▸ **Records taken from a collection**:
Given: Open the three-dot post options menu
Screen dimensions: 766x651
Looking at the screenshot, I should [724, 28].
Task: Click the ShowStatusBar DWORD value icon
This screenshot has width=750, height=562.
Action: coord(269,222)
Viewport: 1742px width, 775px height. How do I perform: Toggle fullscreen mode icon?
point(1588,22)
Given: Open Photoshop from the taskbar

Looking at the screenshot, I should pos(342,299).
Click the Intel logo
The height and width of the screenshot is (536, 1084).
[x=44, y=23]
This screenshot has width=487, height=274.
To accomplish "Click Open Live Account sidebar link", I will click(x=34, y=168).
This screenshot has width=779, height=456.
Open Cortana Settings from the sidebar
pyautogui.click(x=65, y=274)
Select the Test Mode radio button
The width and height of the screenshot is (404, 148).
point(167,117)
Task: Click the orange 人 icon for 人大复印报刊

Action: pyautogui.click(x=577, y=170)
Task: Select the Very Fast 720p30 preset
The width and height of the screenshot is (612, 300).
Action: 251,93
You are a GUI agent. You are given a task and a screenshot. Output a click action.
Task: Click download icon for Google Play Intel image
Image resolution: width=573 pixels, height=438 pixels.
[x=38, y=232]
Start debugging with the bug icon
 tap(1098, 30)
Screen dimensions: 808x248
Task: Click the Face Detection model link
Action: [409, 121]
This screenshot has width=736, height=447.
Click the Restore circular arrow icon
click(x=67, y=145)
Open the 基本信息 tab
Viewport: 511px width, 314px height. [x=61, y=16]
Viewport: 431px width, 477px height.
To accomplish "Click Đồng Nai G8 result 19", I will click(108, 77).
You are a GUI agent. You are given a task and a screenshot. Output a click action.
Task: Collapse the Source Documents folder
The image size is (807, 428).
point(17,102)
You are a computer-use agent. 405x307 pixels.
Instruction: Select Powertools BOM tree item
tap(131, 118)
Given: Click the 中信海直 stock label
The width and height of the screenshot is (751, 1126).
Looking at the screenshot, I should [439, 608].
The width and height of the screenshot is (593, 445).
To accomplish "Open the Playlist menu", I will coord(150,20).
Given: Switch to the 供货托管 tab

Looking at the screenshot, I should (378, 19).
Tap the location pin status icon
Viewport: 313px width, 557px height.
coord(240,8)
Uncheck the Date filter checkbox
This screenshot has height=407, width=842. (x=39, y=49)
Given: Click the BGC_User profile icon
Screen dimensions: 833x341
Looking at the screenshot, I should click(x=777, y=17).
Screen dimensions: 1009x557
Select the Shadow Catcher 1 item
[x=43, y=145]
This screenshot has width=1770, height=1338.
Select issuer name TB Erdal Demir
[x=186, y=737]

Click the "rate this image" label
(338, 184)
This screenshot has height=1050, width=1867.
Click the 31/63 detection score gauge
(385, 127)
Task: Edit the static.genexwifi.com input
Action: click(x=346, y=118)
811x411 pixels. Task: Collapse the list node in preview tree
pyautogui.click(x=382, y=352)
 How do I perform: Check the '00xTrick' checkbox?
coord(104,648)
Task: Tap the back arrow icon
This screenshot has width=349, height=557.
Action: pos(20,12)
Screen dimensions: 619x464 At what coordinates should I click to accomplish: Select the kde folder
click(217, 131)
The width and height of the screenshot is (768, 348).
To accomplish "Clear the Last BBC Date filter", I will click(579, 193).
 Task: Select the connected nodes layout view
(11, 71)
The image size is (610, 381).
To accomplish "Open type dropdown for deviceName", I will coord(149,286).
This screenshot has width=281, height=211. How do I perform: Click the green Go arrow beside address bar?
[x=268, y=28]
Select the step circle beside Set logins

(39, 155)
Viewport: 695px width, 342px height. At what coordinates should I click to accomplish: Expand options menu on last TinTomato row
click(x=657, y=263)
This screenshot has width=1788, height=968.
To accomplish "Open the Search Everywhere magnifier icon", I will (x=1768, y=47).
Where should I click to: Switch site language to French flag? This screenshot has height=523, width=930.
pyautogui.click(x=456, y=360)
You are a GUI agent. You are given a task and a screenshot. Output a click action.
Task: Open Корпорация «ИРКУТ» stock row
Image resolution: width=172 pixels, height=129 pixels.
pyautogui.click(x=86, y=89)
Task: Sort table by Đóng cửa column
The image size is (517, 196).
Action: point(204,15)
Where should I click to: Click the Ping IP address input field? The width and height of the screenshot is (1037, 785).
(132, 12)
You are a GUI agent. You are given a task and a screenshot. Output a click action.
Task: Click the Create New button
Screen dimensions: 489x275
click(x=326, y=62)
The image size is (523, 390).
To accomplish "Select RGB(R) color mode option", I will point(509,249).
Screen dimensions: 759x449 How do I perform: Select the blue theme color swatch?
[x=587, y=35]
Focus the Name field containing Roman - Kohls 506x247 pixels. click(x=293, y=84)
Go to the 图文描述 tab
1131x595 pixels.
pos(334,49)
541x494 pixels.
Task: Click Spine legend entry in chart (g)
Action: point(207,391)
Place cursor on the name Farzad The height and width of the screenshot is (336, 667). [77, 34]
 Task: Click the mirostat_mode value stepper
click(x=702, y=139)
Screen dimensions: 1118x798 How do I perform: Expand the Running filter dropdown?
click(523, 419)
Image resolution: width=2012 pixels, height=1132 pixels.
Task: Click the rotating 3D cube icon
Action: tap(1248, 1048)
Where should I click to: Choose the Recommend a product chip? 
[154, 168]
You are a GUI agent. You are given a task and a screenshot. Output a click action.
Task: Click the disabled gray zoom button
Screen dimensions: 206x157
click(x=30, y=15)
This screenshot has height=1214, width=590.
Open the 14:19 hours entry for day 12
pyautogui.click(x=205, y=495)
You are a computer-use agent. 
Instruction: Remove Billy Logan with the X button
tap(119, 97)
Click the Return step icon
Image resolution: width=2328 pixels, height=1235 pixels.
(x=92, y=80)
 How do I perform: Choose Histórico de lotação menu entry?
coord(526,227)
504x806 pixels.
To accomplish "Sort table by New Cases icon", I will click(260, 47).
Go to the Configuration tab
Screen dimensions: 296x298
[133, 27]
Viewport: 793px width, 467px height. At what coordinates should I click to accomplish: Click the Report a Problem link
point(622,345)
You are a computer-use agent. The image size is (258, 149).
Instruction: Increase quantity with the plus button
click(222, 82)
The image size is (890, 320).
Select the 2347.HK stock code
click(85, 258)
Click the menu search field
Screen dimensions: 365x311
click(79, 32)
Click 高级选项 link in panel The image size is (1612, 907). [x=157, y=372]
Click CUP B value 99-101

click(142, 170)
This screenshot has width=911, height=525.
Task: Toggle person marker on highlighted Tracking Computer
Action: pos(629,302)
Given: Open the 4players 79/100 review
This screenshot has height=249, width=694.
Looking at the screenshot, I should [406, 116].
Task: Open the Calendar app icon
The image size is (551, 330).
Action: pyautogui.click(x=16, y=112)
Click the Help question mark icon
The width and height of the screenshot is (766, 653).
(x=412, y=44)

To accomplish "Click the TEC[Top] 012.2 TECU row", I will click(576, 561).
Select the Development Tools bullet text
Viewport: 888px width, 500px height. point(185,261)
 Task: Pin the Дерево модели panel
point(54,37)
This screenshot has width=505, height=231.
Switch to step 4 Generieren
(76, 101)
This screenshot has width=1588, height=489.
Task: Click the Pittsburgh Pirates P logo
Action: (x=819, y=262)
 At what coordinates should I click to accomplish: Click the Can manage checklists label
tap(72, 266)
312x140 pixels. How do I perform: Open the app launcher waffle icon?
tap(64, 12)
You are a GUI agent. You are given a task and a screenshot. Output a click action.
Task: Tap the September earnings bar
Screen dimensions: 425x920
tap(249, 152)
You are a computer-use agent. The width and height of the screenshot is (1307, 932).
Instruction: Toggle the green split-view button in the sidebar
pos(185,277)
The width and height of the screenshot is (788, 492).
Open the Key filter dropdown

▸ **Task objective**:
Pick out every line of the items above that contains the word "checkbox", and copy each one.

▸ **Reply**:
Uncheck the Date filter checkbox
 How do I perform: Check the '00xTrick' checkbox?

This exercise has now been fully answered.